The Left keeps pushing their gender agenda on kids behind parents’ backs.
But Florida isn’t having any of it.
And now Florida’s education chief just dropped the hammer on another teacher who thought she could bypass parents.
Second teacher at same school faces license suspension
Florida Education Commissioner Anastasios Kamoutsas filed an administrative complaint against Kerry Clapper, a science teacher at Satellite High School in Brevard County.
The state alleges Clapper violated Florida law by repeatedly allowing a female student to use a different name without written parental consent.
This marks the second teacher at the same school facing discipline for the exact same violation.
Earlier this year, English teacher Melissa Calhoun lost her job after admitting she used a student’s preferred name without parental permission.
Calhoun received a one-year probation, a $750 fine, and was ordered to complete ethics training.
The state allowed her to keep her teaching license, but Brevard Superintendent Mark Rendell refuses to rehire her until her probation ends.
https://twitter.com/AGJamesUthmeier/status/1971287849992602037
"This was not a mistake," Rendell stated. "This was a conscious and deliberate decision to engage in gender affirmation without parental knowledge."
Teacher claims she couldn’t remember using the name
According to the investigation, a parent complained in March that multiple teachers were "grooming" their dual-enrolled senior by using the student’s chosen name without permission.
Clapper told investigators she couldn’t recall ever calling the student by their chosen name.
But she admitted the student sometimes wrote their chosen name on assignments and homework.
Clapper said she didn’t correct the student because she "found it unclear as to how to address a student that writes a nickname on coursework."
The parent wasn’t buying it.
They spoke with the school principal multiple times, specifically requesting Clapper be investigated.
The parent said their child claimed Clapper had been using their chosen name "for years."
The school district initially found the complaint against Clapper "unsubstantiated."
But the Florida Department of Education launched its own investigation in May after receiving a separate complaint.
https://twitter.com/StasiKamoutsas/status/1971322713487954233
State seeks license suspension despite district’s findings
"Under the leadership of Commissioner Kamoutsas, the Florida Department of Education is committed to ensuring all students have teachers who provide high-quality instruction while upholding the law," FDOE spokesperson Nathalia Medina said.¹
If the Education Practices Commission upholds the complaint, Clapper faces sanctions ranging from probation to permanent revocation of her teaching certificate.

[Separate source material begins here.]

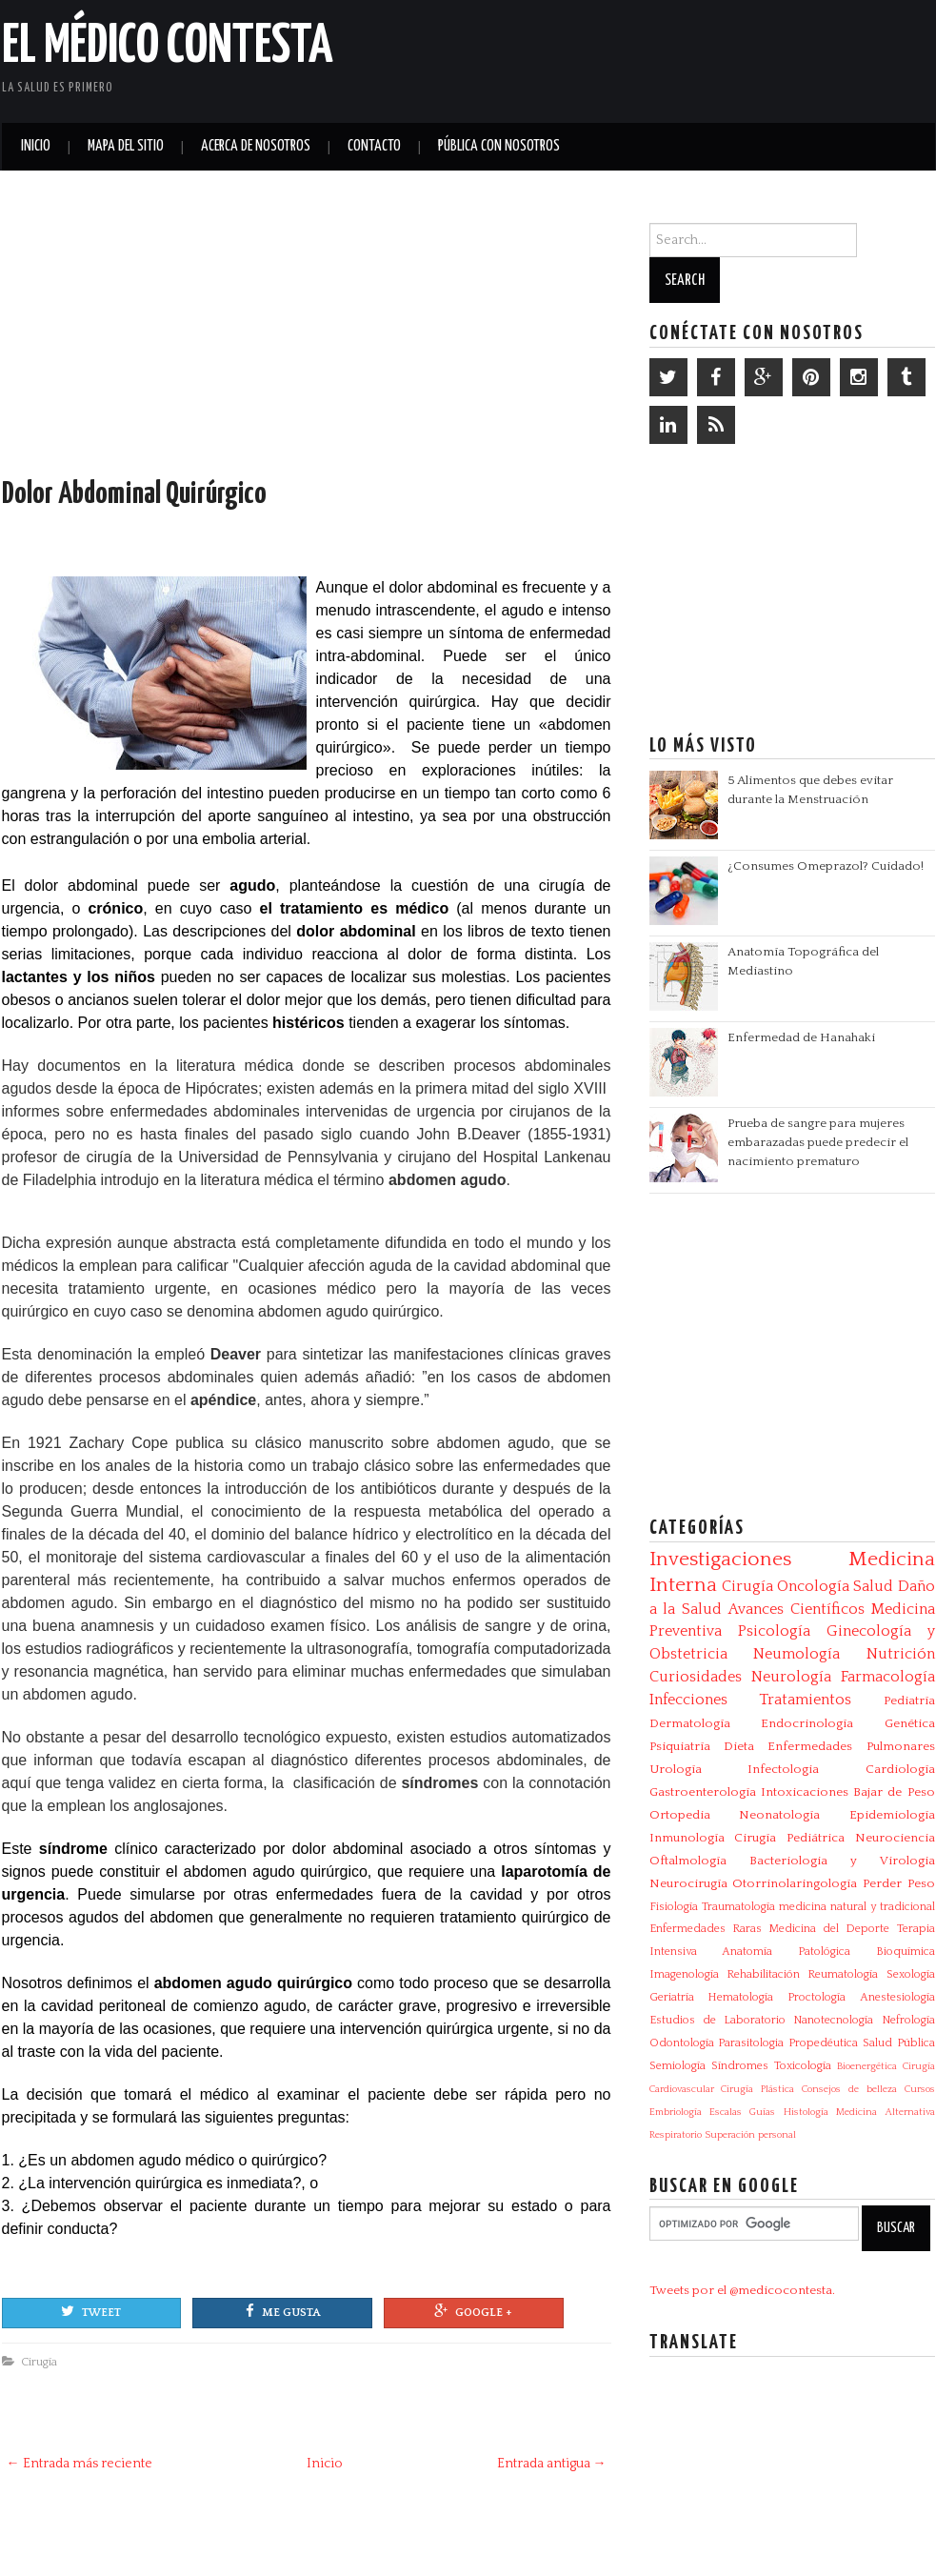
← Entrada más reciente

The certificate is currently valid through 2027.
Commissioner Kamoutsas will be seeking a suspension of Clapper’s teaching license at the formal hearing she requested.
Look, here’s what’s really happening.
These teachers think they can play word games and skirt around Florida’s parental rights law.
The 2023 law requires school districts to create a form for parents to fill out if their child wishes to go by "any deviation" from their legal name, and districts must obtain written parental permission.
This isn’t about teaching – it’s about ideology
Clapper claimed she was "confused" about how to find approved chosen names in the school’s computer system.
She said she didn’t know where approved nicknames were listed and was unsure what happened to a spreadsheet the school used to track them.
But that excuse doesn’t hold water when the parent says their child told them Clapper had been using the name "for years."
Either Clapper was deliberately ignoring the law, or she was so negligent in her duties that she never bothered to learn basic school policies.
Neither option reflects well on her fitness to teach.
The pattern at Satellite High School suggests a deeper problem.
Two teachers at the same school facing nearly identical violations shows this wasn’t isolated confusion – it was systemic disregard for parental authority.
These educators decided they knew better than parents what was best for someone else’s child.
For folks who work for a living and trust schools to respect their values, this should be infuriating.
Parents send their kids to school to learn math, science, and reading – not to have teachers secretly affirm gender identities behind their backs.
Florida’s law exists because too many educators were taking it upon themselves to make life-altering decisions about children without involving the people who love them most.
Commissioner Kamoutsas is sending a clear message: violate parental rights, lose your license.
That’s exactly the kind of accountability parents deserve from their education system.
The fact that this happened twice at the same school suggests the problem runs deeper than individual teachers making "mistakes."
It points to a culture in some schools where progressive ideology trumps parental authority.
But Florida won’t tolerate that anymore.
The state has drawn a bright line – respect parents’ rights or find another profession.
Kerry Clapper is about to learn that lesson the hard way.
¹ Nathalia Medina, FDOE spokesperson, "Florida targets second teacher over student name dispute," WFTV, October 1, 2025.